WHAT TO WORK ON |
Take the line that contains "Given: Click the ellipsis" and every line after it in the material below, and quote them exactly.

DATA TO PROCESS |
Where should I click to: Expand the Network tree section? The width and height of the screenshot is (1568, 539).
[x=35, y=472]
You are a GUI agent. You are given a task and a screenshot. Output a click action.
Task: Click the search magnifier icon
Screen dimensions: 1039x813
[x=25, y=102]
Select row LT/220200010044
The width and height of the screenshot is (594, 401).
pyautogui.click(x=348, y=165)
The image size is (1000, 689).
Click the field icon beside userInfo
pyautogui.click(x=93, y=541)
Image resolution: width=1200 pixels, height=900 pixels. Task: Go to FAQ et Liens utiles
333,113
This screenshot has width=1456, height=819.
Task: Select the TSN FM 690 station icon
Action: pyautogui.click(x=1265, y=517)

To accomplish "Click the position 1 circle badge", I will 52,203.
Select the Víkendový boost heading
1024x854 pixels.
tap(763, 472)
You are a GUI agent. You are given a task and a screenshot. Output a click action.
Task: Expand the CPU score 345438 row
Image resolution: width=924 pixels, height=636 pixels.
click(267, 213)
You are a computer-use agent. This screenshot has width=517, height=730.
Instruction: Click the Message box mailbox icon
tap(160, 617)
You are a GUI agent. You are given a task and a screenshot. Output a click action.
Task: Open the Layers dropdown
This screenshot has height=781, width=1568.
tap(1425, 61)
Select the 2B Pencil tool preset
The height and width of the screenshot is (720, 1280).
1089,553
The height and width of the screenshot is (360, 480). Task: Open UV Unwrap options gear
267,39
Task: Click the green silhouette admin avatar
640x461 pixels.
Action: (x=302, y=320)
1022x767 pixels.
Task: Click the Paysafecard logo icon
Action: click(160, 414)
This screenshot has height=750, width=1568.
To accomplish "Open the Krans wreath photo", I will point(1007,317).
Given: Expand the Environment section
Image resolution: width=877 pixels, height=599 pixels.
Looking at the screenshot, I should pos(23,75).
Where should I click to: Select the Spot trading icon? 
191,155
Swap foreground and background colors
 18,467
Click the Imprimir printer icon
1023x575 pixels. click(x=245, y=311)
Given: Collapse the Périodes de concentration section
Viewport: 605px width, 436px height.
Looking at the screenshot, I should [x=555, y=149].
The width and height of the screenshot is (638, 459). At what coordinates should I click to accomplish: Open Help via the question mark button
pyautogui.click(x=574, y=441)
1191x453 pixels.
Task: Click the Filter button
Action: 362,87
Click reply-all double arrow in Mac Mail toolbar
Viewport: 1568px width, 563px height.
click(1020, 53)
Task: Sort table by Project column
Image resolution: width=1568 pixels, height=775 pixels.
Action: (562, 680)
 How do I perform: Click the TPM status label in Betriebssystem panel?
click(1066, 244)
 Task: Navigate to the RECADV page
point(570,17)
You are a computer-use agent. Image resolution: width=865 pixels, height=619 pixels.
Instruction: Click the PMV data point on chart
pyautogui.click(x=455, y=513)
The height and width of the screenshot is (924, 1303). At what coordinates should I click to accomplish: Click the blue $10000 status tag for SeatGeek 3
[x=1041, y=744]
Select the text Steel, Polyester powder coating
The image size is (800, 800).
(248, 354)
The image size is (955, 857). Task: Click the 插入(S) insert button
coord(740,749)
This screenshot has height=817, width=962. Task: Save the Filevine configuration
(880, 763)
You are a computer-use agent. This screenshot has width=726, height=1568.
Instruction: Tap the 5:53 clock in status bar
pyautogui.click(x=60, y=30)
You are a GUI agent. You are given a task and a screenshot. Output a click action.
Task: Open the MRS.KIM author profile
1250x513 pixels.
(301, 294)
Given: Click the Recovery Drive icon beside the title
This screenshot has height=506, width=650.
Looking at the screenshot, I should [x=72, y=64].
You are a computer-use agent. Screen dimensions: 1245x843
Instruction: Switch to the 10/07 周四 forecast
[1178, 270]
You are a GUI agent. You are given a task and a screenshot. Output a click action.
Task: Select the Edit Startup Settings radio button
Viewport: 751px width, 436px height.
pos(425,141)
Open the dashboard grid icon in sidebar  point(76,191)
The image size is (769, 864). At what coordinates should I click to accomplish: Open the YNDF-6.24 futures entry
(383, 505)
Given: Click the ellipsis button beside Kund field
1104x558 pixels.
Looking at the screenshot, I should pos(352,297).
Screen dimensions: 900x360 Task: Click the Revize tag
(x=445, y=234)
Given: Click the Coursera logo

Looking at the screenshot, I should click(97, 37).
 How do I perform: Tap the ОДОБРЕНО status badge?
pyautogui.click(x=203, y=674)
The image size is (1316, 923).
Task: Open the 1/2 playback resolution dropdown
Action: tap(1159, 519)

ANSWER TO THIS TASK |
Given: Click the ellipsis button beside Kund field
1104x558 pixels.
Looking at the screenshot, I should pos(352,297).
Screen dimensions: 900x360 Task: Click the Revize tag
(x=445, y=234)
Given: Click the Coursera logo

Looking at the screenshot, I should click(97, 37).
 How do I perform: Tap the ОДОБРЕНО status badge?
pyautogui.click(x=203, y=674)
The image size is (1316, 923).
Task: Open the 1/2 playback resolution dropdown
Action: tap(1159, 519)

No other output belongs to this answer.